Where OCR text appears

Per-item storage: each downloaded item gets an ocrText field
deploy.json: pages[].ocrText
crawl-manifest.json: items[].ocrText
WARC export: metadata record with WARC-Refers-To linking to the response record

Enrichment store

The enrichment store is the central persistence layer for all enrichment data.

Data model

Each URL maps to an enrichment record:

Field	Type	Description
`url`	String	Page URL
`capturedAt`	Date	Capture timestamp
`framework`	object	JS framework detection (name, subtype, confidence, signals, version, SSR mode)
`networkRequests`	array	Captured HTTP requests (URL, method, status, MIME, size, duration, type)
`consoleLogs`	array	Console output (level, text, timestamp, source URL, line number)
`domSnapshotJSON`	String	Serialized DOM tree

Storage behavior

URL normalization: Strips #fragment and trailing / for consistent keying
Merge semantics: Updates only overwrite non-nil fields.

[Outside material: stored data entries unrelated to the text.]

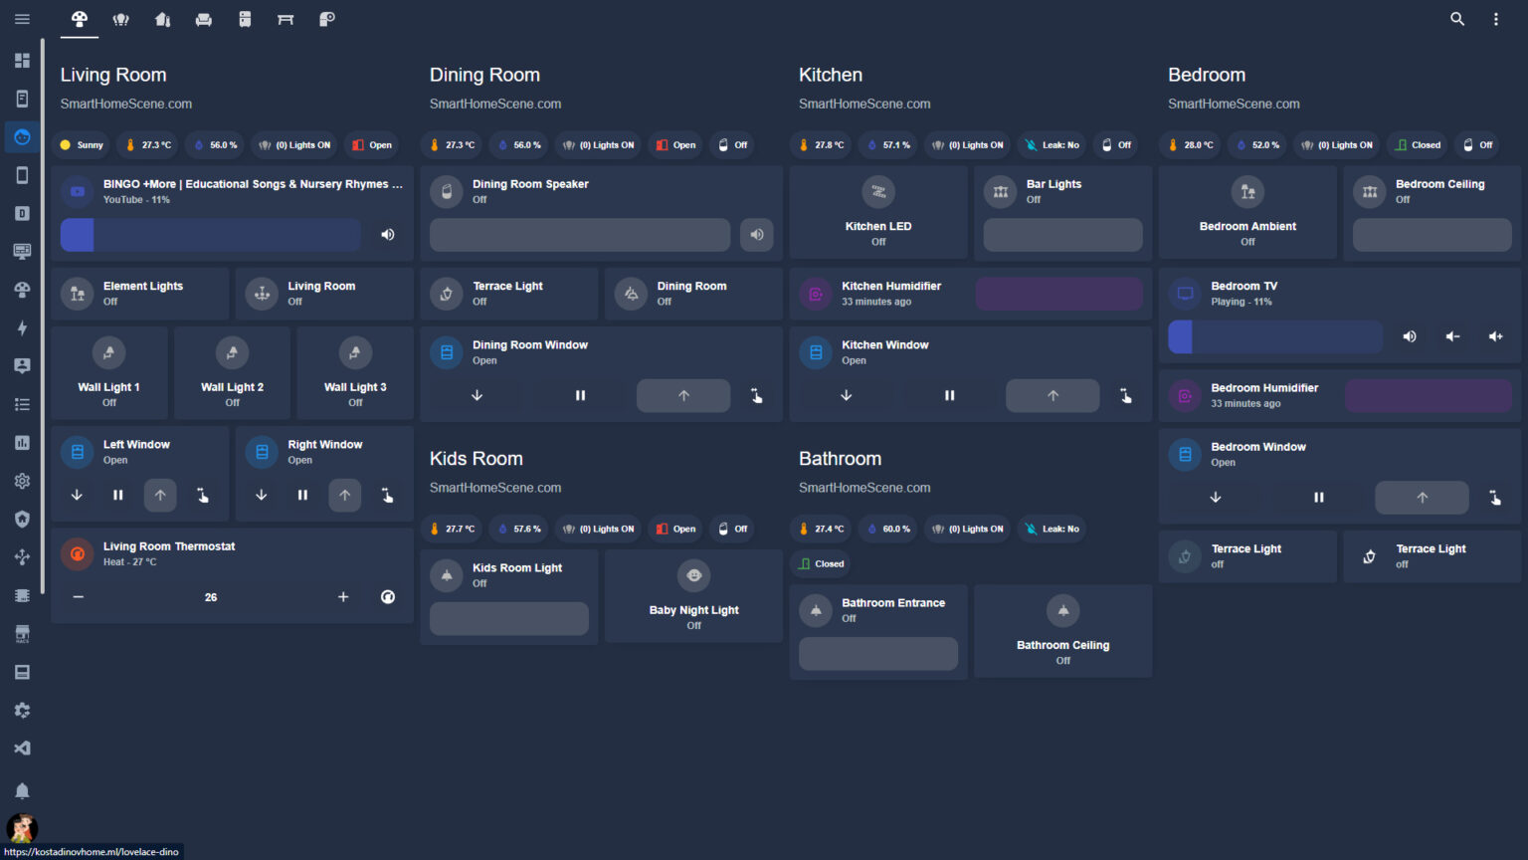The height and width of the screenshot is (860, 1528).
Task: Open the hamburger sidebar menu
Action: 22,19
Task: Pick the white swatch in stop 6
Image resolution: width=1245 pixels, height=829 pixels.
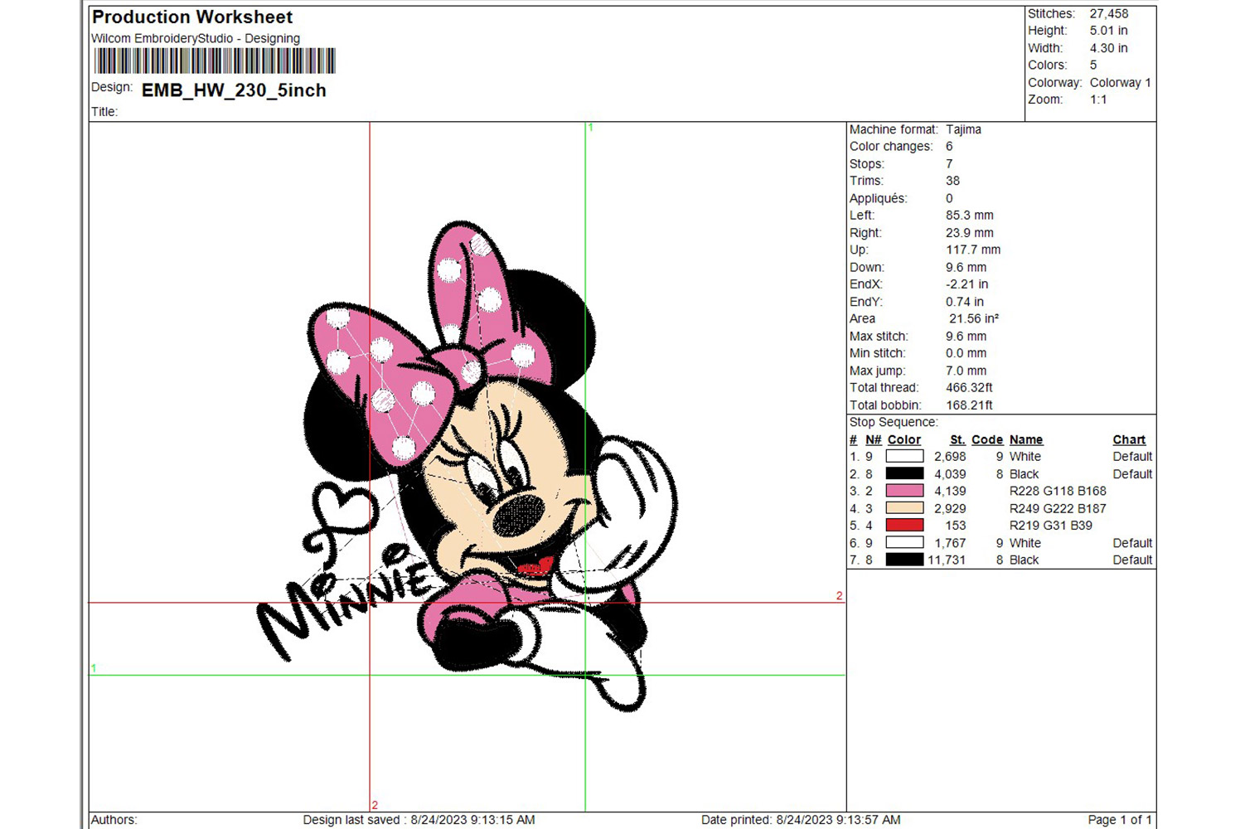Action: [x=904, y=543]
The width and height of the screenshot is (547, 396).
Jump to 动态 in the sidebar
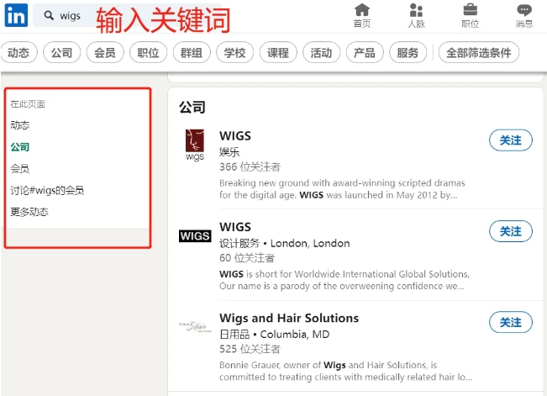[20, 125]
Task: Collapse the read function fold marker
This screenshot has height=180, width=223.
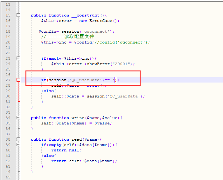Action: (18, 139)
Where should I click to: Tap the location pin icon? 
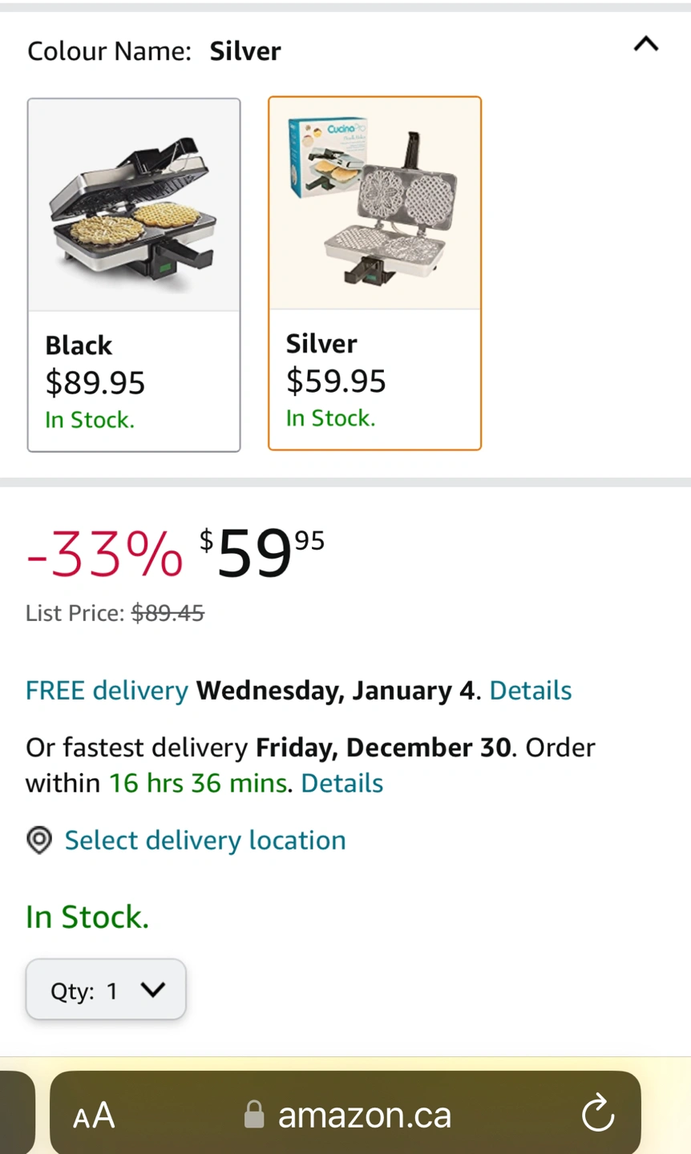(39, 840)
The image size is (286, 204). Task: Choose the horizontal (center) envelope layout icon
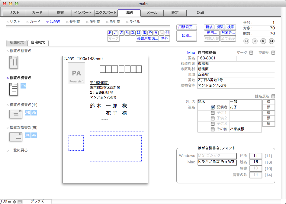point(16,114)
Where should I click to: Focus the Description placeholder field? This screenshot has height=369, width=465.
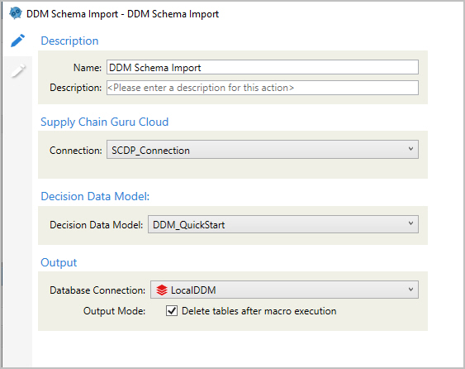click(263, 88)
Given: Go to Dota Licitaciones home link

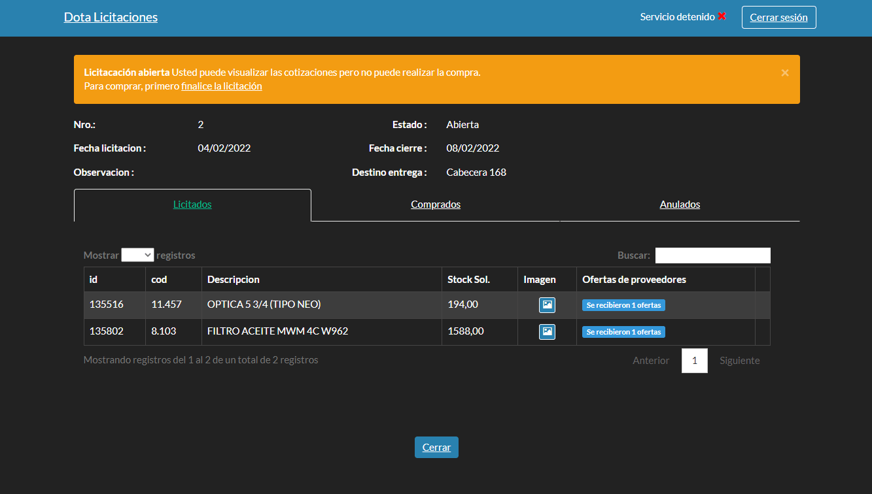Looking at the screenshot, I should 111,18.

Framework detection and network entries can arrive independently and merge under the same URL key.
Persistence: Debounced atomic writes to disk. Immediate flush on app termination.
Per-project isolation: Each project gets its own enrichment store, persisted to {destination}/.crawlio/enrichment.json

URLs discovered by browser capture (API endpoints, CDN assets, dynamic routes) are fed back into the crawl frontier. These URLs pass through the same filtering as crawled URLs: scope checks, robots.txt, URL normalization.

Querying enrichment data

Via MCP

get_enrichment()                                    # All enrichment data
get_enrichment(url: "https://example.com")          # Per-URL

Or in code mode:

execute_api("GET", "/enrichment")
execute_api("GET", "/enrichment?url=https://example.com")

Via HTTP API

curl --unix-socket ~/Library/Logs/Crawlio/control.sock \
  http://localhost/enrichment
 
curl --unix-socket ~/Library/Logs/Crawlio/control.sock \
  "http://localhost/enrichment?url=https://example.com"

Via the app

The Enrichment Inspector shows enrichment data inline for the selected download item:

Framework badge (name, confidence, signals)
Network request summary (count, total size)
Console log breakdown by level
DOM snapshot availability indicator

Example: AI-driven analysis workflow

User: "What framework does crawlio.app use?"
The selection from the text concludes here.